Is the new “pretzel-shaped” consumer journey tying your retail strategy in knots?

National | Retail | Technology

John Squire

By John Squire, CEO, DynamicAction

The retail industry has been turned on its head in today’s digitally enabled, omnichannel world. High-street names such as Debenhams, LK Bennett and Bathstore are entering administration while online giants plot physical growth by being faster, more convenient, and offering a completely new experience for consumers. JD.com aims to open 1,000 stores per day in China and Amazon Go stores are tipped for vast US expansion.

These seemingly contradictory changes in retail fortunes reflect a shift in consumer behaviour that leaves many retailers struggling to react fast enough to accommodate. Clearly, remaining in this industry hinges on a complete understanding of consumers’ desires and the ability to nimbly respond to rapidly evolving shopping trends.

However, the pretzel-shaped customer journey that flows from digital to physical and back again isn’t easy to follow and act on when trying to reach every consumer with a distinctly relevant experience.

So, what can business leaders do to prevent a digitally and physically intertwined customer journey from tying their retail strategy in knots?
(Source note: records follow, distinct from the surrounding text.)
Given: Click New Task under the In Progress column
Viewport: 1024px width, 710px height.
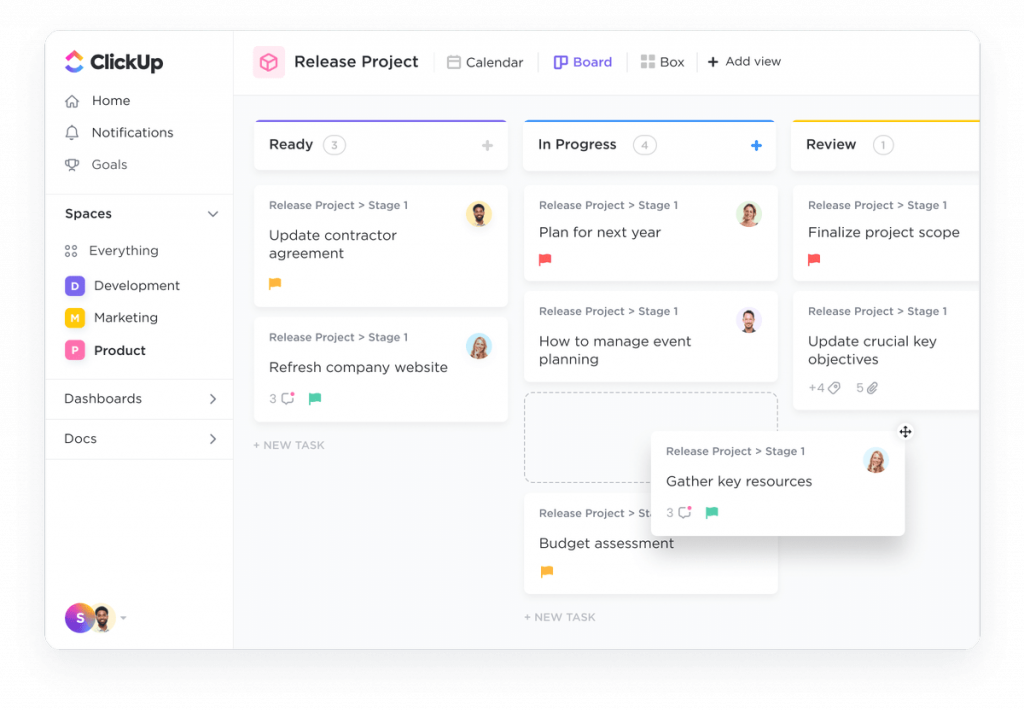Looking at the screenshot, I should pos(559,617).
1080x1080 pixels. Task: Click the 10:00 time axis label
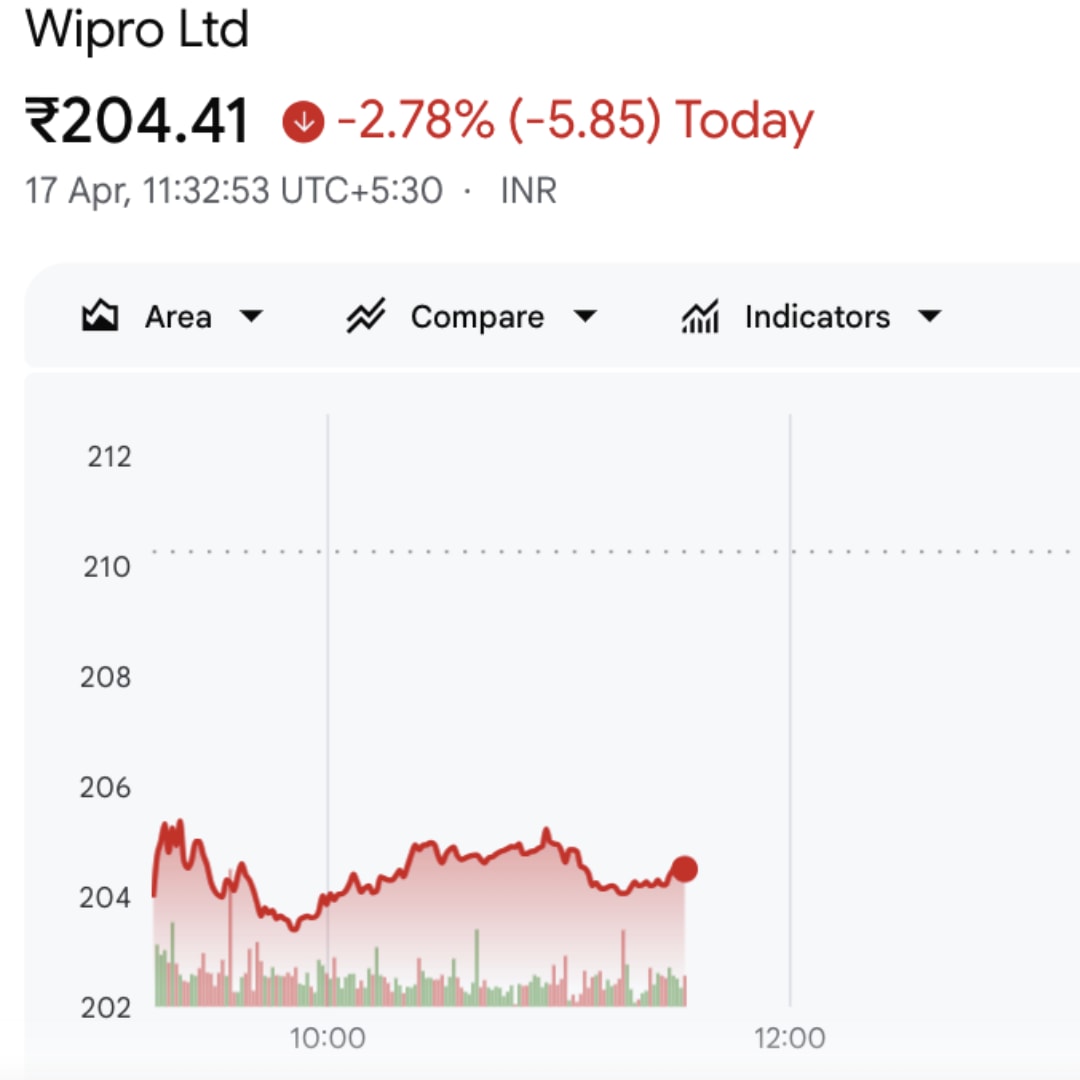328,1038
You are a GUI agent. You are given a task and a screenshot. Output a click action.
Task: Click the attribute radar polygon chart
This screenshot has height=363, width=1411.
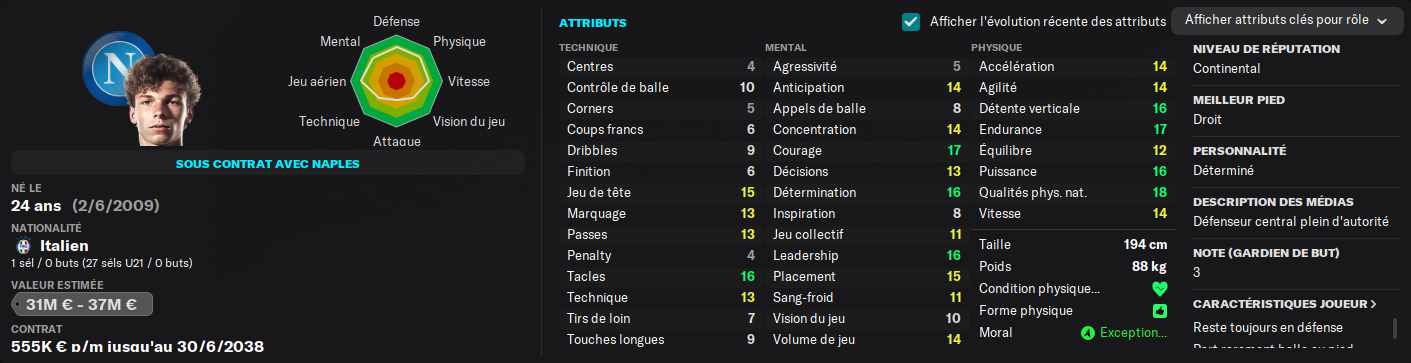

Rapid adaptation is the only option

Greater choice and accessibility are transforming the shopping experience; empowering consumers to research, buy, and return at every interaction – whether in store or via a multitude of digital devices and channels. With 3.9 million companies vying for consumer attention and wallets in Europe alone, ambitious leaders know that establishing what shoppers actually want, delivering truly customer-centric experiences, and still operating profitably is vital to staying in business.

Data is, of course, essential to feeding the immediate insight needed to operate the business in this way. Consumers now create a vast and incredibly complex digital trail with every click, purchase, loyalty credit, impression and basket addition.

With a thoughtful approach to collating and analysing this data, retailers can quickly identify how to boost engagement and profits, pinpointing the best way to match individuals with relevant products across their journey – whatever twisted route they take. In doing so, retailers boost the value opportunity of every purchase – that is, as long as they deploy the right insight generation systems and metrics to guide better decisions.

New habits, new metrics

Traditionally, two core factors have driven retail decisions: build great stores and fill them with amazing products. Tracking customers has always mattered, but in-store measures — such as foot traffic and product sales — have typically acted as a proxy for customer trends, needs and behaviours.

However, in the era of the Retail Pretzel, store like-for-likes are not enough to accurately decipher organisation-wide performance and promotional relevance. The new interwoven retail dynamic requires more precision and speed to respond to competitors’ always on, always open, always present shopping experiences.

Firstly, retailers need to narrow their focus when it comes to acquisition and retention efforts by relentlessly evaluating customer profitability. Not all customers are equal — the top 10% can often make up 50% or more of a retailer’s profit, while new customer acquisition can cost up to five times more than keeping loyal customers.

To optimise the business cost of returns and minimise wasted funds, retailers must leverage metrics that help calculate long-term customer profit — instead of short-term revenue gains — to determine who they should strive to acquire and retain. For example, this might involve tracing the total number of orders versus item returns made by a specific customer to assess their lifetime profitability, and whether they are worth including in exclusive offers to foster loyalty.

Secondly, it’s vital to ensure those carefully selected prospects and VIP customers are effectively engaged over the long term, and that requires a consistent emphasis on customer-centric experiences. Retailers need a detailed view of how individuals are exposed to their products and brands, as well as the impact of each interaction online and in-store. Only with an accurate picture of what is working and what isn’t at the unique consumer level, can a retailer take precise action to deliver meaningful results.

Using new metrics that are at the intersection of the product and customer experience – like views availability, which measures how many of the products customers view are actually in stock – enables retailers to decrease online shopping friction. Meanwhile, tracking products frequently bought by high-value customers provides essential insight into interests and product line requirements, helping retailers deliver tailored offers that drive both results and knowledge of the items that drive profits.

Today’s consumers are demanding and their interactions with retailers and brands are increasingly complex. But there is a light at the end of the tunnel: the means to unravel the knot and understand how best to serve the modern customer is at every retailer’s fingertips.

By using connected data with retail-oriented prescriptive analytics, retailers can go beyond conventional averages and simple metrics to focus on the core elements that impact profit and consumer lifetime value. In doing so, retailers can use the extensive pool of intertwined data to their advantage, ultimately overcoming the pretzel-shaped consumer journey.